Sampai di dalam kamar keduanya justru saling berpandangan, mirip film Bollywood gitu.
Bujang tahu alergi apa yang dimaksud oleh Firda, dia tadi malam memang begitu banyak membuat tanda kissmark di sekitar dada dan perut Firda.
Habisnya dia sudah tidak tahan, rasa kepengen makan Firda malam itu juga.
Memang tidak terlalu terlihat, Bujang sengaja, kuatir Firda terbangun. Mau bagaimana lagi, Firda terlalu menggoda jiwanya dan mengemaskan. Hihihi.
Lebih baik pura-pura nggak tahu, eh, dosa nggak ya? Ah, pasti nggaklah, kan sudah halal.
Suka-suka mu lah, Bang.
"Alergi apa? Mana? Coba Abang lihat?"
Bujang melongokkan kepalanya pura-pura meneliti leher Firda, padahal bukan di situ tadi malam bibir dan lidahnya mendarat.
"Malu, bukan di leher."
"Terus dimana?" Bujang ingin tertawa, ternyata di setiap peristiwa yang terjadi ada hikmah manis yang bersembunyi.
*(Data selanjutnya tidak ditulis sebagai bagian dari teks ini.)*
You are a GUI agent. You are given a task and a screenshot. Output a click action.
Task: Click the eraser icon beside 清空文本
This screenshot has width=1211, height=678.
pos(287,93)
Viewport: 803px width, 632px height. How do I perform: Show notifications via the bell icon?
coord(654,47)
Contohnya sekarang, punya istri seperti Firda sungguh membuat Bujang sakit kepala sekaligus sangat mengasyikan. Bisa diajak untuk bermain teka-teki atau petak umpet, coba kalau sama Mawar?
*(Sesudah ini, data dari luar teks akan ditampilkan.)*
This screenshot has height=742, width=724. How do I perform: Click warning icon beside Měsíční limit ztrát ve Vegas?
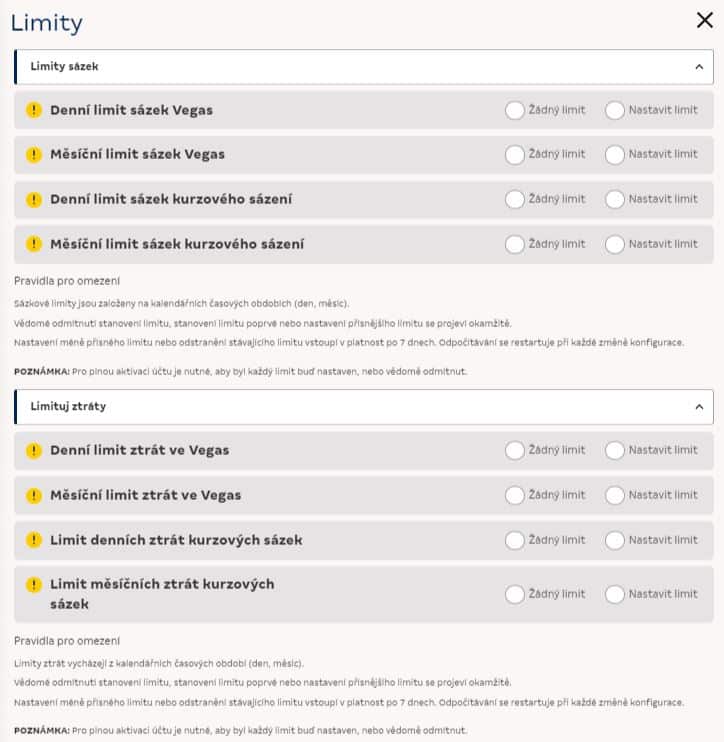pos(34,495)
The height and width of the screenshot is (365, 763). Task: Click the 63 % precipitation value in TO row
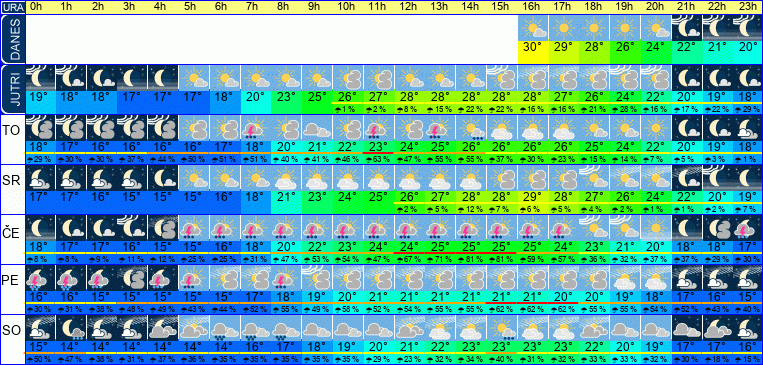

Mawar yang sudah berpengalaman, dan Bujang juga yang sudah berada di akhir penantian akan kesendirian. Bisa di bayangkan malam-malam panas yang akan mereka lalui bersama, tapi palingan juga sebentar saja.
Ibarat kembang api, gemerlap dan indahnya cuma sebentar setelah itu padam.
Berbeda dengan Firda. Dia masih muda, walaupun nakal tapi masih bisa di arahkan. Butuh seseorang yang tegas tanpa harus menyakiti untuk membimbing dirinya.
Kalau bicara suka ceplas-ceplos seakan dia tahu segalanya, padahal nggak tahu apa-apa. Bersama Firda, Bujang seperti kembali di masa-masa ketika dirinya masih menjadi mahasiswa.
Bermain kata dan pura-pura tidak tahu untuk menutupi sesuatu yang belum waktunya diberitahukan.
Seperti saat ini, pura-pura tidak tahu keluhan Firda itu apa.
"Alerginya di dalam, Bang."
"Di dalam mana? Coba Abang lihat!"
Bujang balas dendam, tadi malam kan Firda ngomongnya gitu juga.
"Ish, malu, pokoknya di dalam. Hanya saja...Kalau alergi biasanya kan berasa panas dan gatal ya, Bang. Ini nggak sih, tapi merah-merah. Kenapa ya, Bang?"
"Makanya Abang lihat, jadi Abang tahu dan bisa mengatakan itu kenapa." Bujang membungkukkan sedikit badannya menatap wajah Firda yang masih menoleh ke sana kemari, padahal mereka cuma berdua saja di dalam kamar.
"Ada di dada dan perut aku, Bang, nggak mungkin aku lihatkan ke Abang."
"Kenapa? Abang kan suami kamu, kenapa mesti malu? Nanti juga bakalan Abang lihat semua."
Bujang mengulum senyum jahilnya, bibir Firda mencebik.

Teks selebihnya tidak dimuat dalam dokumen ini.